Diocese de Jales

Artigos › 26/09/2019

ELEIÇÃO PARA CONSELHEIRO TUTELAR

“Deixem vir a mim as crianças, não as impeçam; pois o Reino de Deus  pertence aos que são semelhantes a elas” (Mc 10,14).

O Conselho Tutelar é um órgão municipal responsável por zelar pelos direitos da criança e do adolescente. Este foi criado conjuntamente ao ECA – Estatuto da Criança e do Adolescente, em 1990. É um órgão permanente que não pode ser extinto e possui autonomia funcional, não sendo subordinado a qualquer outro órgão estatal.

O Conselho Tutelar é formado por membros eleitos pela comunidade para um mandato de três anos. Nesse período, os conselheiros atendem crianças, adolescentes e aconselham seus pais e responsáveis. Seu trabalho é basicamente norteado por denúncias, por isso sempre que se perceba abuso ou situações de risco a menores, como por exemplo, em casos de violência física ou emocional, problemas escolares, o Conselho Tutelar deve ser acionado. É uma função de todo cidadão/ã comunicar aos conselheiros sempre que constatar ou desconfiar de que abusos ou infração aos direitos das crianças e adolescentes estejam ocorrendo.

No dia 06 de outubro teremos eleições para os novos membros do Conselho Tutelar de Jales. Na escolha do/a candidato/a é preciso reconhecer nele/a um conselheiro tutelar que seja capaz de manter diálogo com pais ou responsáveis legais, comunidade, poder judiciário, executivo e com as crianças e adolescentes. Para isso, é de extrema importância que os eleitos para a função de conselheiro sejam pessoas comunicativas, competentes, qualificadas e com capacidade para mediar conflitos. O seu candidato deve ter bons valores éticos e morais, ser íntegro e comprometido com a comunidade.

Entre os valores éticos e morais a serem considerados nos candidatos à Conselheiro Tutelar estão a defesa da liberdade, da igualdade social, do respeito ao próximo, da dignidade humana, do direito a educação e à justiça. Não pode haver discriminação ou preconceito de credo religioso, cor, ideologia, renda, sexo, orientação sexual, dentre outros. A defesa da vida, em todas as suas dimensões, é a referência principal.
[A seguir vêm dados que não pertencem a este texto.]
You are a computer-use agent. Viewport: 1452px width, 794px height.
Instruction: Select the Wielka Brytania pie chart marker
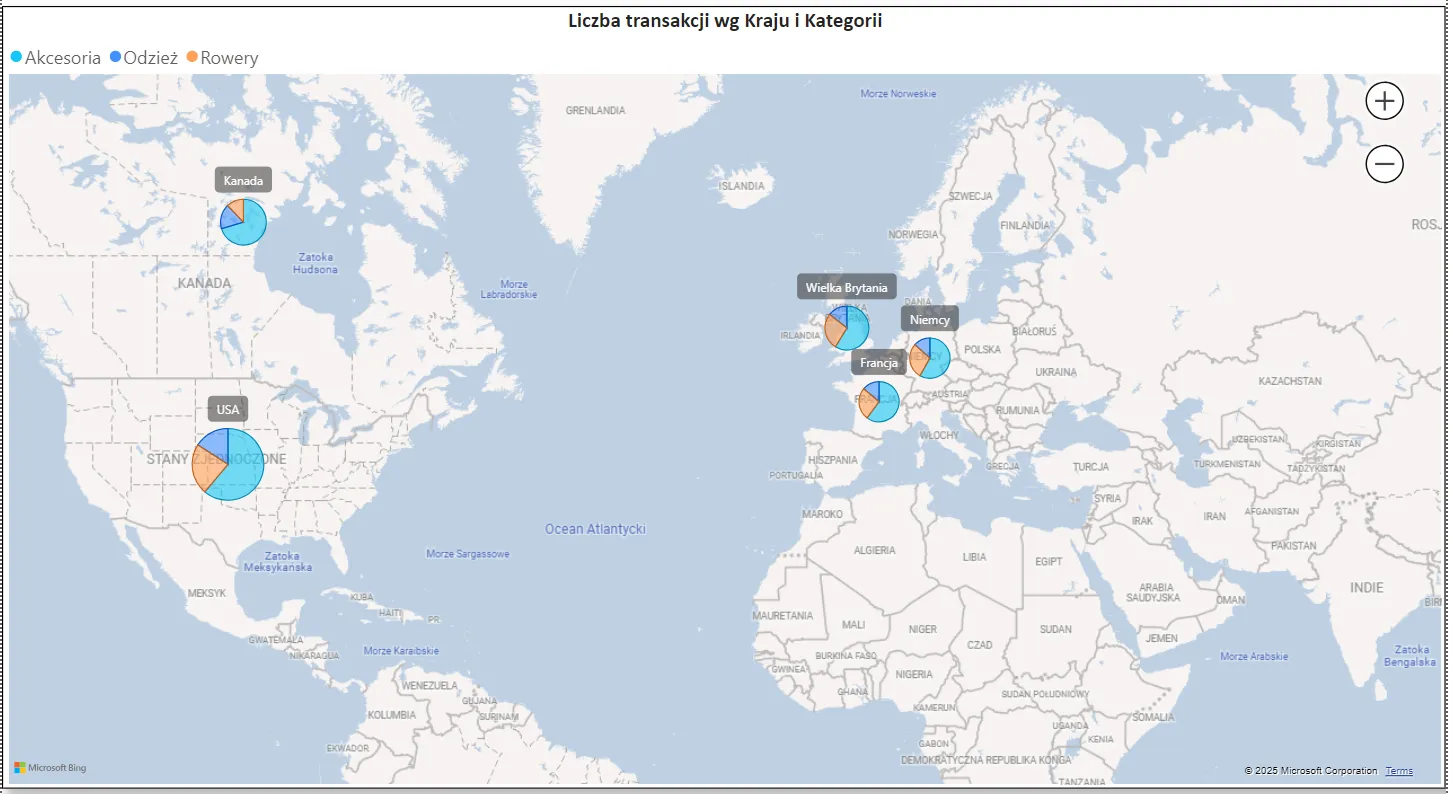click(847, 328)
Os cristãos leigos e leigas têm “um longo caminho a percorrer” na busca/ocupação de cargo eletivo, distinguindo-se por um ativo protagonismo político que tenha como diferenciais de sua prática cidadã a transparência, a ética, a honestidade, a verdade.  Costumamos ser muito contundentes na defesa da vida quando se trata de aborto, mas é comum nos esquecermos das crianças e adolescentes que tem suas vidas ameaçadas ou vivem desamparadas, sem proteção da família, do estado ou da sociedade, tendendo a vê-los como marginais principiantes.

Na eleição do Conselho Tutelar, nós cristãos devemos nos orientar na escolha dos candidatos por valores norteadores como o deixado por Jesus Cristo: “Eu vim para que todos tenham vida e para que a tenham em abundância” (Jo 10,10). A vida das crianças e dos adolescentes é ainda mais valiosa e precisa ser protegida e respaldada. A relevância da criança para Deus é expressa com clareza também no Salmo 127,3 ao rezar que “Dos lábios das crianças e dos recém-nascidos firmaste o teu nome como fortaleza…”. Votemos com esse olhar e responsabilidade. O voto não é obrigatório, mas deve ser um compromisso de todo cristão, pois envolve a promoção de vida digna para crianças e adolescentes.

Léo Huber – Mestre em História Social e Membro da Pastoral da Cidadania de Jales.